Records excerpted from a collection
########################################
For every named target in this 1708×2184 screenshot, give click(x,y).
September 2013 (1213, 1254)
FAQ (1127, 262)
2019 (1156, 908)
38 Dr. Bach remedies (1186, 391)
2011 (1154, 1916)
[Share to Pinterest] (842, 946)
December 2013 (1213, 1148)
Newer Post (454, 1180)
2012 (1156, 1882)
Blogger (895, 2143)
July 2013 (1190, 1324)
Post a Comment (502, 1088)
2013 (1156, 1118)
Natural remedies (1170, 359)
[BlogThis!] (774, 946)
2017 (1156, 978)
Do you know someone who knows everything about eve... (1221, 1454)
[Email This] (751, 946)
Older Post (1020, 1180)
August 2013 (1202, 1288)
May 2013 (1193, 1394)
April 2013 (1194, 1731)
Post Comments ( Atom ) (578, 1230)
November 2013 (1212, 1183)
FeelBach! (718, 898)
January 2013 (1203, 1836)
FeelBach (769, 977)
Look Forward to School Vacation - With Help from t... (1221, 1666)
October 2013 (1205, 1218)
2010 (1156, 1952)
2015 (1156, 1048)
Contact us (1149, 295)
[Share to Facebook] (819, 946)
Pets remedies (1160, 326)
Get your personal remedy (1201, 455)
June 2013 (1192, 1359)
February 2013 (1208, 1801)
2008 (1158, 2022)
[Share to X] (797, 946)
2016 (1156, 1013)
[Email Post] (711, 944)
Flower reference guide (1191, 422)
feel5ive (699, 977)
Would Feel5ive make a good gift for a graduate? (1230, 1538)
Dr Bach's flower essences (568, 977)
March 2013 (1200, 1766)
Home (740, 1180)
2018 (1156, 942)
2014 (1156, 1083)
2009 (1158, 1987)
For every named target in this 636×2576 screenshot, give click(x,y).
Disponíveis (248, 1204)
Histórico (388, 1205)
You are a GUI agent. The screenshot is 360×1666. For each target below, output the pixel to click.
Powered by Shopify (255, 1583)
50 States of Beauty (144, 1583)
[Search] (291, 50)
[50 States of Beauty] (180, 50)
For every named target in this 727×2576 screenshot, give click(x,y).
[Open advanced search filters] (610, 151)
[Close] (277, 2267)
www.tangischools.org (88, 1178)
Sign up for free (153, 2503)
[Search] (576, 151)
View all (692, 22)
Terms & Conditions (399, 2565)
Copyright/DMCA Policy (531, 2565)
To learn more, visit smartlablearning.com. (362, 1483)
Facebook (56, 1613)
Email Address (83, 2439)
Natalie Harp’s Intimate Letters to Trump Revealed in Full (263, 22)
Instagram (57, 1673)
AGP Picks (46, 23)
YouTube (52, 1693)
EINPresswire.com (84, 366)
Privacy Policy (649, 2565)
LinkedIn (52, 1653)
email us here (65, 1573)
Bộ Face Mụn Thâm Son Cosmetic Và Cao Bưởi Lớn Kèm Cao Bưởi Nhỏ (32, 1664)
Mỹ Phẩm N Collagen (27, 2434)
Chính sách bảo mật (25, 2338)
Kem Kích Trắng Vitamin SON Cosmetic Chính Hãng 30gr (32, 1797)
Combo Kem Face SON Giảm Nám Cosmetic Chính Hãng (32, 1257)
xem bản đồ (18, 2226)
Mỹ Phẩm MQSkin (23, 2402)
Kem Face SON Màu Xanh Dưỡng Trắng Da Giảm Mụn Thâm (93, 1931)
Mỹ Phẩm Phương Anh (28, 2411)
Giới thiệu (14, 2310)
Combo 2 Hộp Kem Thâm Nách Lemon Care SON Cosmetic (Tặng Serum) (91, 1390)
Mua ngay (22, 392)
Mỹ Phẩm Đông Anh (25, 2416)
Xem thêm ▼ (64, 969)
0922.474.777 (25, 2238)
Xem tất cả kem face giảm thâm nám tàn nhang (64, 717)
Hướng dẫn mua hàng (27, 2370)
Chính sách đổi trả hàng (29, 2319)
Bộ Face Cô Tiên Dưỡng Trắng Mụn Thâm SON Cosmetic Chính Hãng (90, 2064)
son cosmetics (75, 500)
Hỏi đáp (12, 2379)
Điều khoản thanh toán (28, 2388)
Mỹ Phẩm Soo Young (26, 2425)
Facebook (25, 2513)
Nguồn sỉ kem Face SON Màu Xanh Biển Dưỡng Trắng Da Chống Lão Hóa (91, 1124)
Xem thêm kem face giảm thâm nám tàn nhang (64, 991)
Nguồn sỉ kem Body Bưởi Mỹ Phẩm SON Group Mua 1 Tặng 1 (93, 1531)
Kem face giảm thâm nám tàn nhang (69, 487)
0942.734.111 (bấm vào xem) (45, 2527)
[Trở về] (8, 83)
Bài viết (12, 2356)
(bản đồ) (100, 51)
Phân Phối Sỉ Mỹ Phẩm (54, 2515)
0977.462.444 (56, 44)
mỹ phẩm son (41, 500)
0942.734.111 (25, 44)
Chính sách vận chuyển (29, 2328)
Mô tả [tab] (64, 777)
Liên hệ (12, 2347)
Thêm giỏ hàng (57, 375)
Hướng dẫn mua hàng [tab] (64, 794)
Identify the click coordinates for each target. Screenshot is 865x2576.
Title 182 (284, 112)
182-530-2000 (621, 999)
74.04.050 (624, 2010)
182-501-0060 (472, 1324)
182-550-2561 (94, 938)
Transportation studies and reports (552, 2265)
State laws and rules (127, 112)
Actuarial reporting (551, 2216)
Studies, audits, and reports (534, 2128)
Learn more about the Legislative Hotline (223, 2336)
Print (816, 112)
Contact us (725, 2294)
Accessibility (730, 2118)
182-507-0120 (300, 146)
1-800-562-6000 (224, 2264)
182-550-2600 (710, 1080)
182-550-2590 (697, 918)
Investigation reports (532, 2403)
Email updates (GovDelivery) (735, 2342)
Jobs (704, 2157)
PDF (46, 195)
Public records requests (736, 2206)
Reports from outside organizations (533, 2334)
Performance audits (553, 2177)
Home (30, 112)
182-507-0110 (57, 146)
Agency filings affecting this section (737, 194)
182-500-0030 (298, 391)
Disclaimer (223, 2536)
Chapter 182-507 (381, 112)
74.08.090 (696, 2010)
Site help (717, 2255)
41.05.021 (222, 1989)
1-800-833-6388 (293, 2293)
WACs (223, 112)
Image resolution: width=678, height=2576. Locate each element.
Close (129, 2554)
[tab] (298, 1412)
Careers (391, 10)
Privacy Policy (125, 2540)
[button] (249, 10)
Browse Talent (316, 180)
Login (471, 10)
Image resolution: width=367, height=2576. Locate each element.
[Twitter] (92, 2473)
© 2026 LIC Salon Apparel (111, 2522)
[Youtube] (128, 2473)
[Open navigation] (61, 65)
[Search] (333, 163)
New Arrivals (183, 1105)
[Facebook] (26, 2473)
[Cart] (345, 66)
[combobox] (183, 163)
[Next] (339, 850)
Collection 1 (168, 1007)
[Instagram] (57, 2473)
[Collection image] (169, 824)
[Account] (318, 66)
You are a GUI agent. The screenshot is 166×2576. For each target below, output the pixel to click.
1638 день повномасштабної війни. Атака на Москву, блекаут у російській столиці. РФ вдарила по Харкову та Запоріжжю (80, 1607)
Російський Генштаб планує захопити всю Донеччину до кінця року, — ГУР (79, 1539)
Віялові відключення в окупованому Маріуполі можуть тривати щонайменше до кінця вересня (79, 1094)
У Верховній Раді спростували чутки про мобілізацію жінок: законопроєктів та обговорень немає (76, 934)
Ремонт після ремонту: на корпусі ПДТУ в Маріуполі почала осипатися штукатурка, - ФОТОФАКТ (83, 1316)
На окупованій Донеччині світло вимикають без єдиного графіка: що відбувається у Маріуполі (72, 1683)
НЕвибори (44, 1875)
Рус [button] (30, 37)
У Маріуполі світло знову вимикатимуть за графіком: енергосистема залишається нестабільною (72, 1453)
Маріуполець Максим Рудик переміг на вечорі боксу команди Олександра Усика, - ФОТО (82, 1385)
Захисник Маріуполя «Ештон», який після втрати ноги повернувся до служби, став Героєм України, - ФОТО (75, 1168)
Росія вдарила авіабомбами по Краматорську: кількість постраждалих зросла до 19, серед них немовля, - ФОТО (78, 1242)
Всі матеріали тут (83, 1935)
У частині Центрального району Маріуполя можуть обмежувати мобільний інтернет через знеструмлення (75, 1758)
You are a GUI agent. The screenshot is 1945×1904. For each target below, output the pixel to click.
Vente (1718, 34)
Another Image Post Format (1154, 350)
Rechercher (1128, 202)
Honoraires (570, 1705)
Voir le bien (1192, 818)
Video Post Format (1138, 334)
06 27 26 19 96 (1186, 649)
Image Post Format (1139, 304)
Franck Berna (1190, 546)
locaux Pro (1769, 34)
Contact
########################################
● What to do
In the data above, retype exactly and only the lines between the one holding "xem bản đồ (18, 2226)" and the one holding "0942.734.111 (25, 44)", inclusive.

● Response to this task
xem bản đồ (18, 2226)
Mỹ Phẩm MQSkin (23, 2402)
Kem Face SON Màu Xanh Dưỡng Trắng Da Giảm Mụn Thâm (93, 1931)
Mỹ Phẩm Phương Anh (28, 2411)
Giới thiệu (14, 2310)
Combo 2 Hộp Kem Thâm Nách Lemon Care SON Cosmetic (Tặng Serum) (91, 1390)
Mua ngay (22, 392)
Mỹ Phẩm Đông Anh (25, 2416)
Xem thêm ▼ (64, 969)
0922.474.777 (25, 2238)
Xem tất cả kem face giảm thâm nám tàn nhang (64, 717)
Hướng dẫn mua hàng (27, 2370)
Chính sách đổi trả hàng (29, 2319)
Bộ Face Cô Tiên Dưỡng Trắng Mụn Thâm SON Cosmetic Chính Hãng (90, 2064)
son cosmetics (75, 500)
Hỏi đáp (12, 2379)
Điều khoản thanh toán (28, 2388)
Mỹ Phẩm Soo Young (26, 2425)
Facebook (25, 2513)
Nguồn sỉ kem Face SON Màu Xanh Biển Dưỡng Trắng Da Chống Lão Hóa (91, 1124)
Xem thêm kem face giảm thâm nám tàn nhang (64, 991)
Nguồn sỉ kem Body Bưởi Mỹ Phẩm SON Group Mua 1 Tặng 1 (93, 1531)
Kem face giảm thâm nám tàn nhang (69, 487)
0942.734.111 (bấm vào xem) (45, 2527)
[Trở về] (8, 83)
Bài viết (12, 2356)
(bản đồ) (100, 51)
Phân Phối Sỉ Mỹ Phẩm (54, 2515)
0977.462.444 (56, 44)
mỹ phẩm son (41, 500)
0942.734.111 (25, 44)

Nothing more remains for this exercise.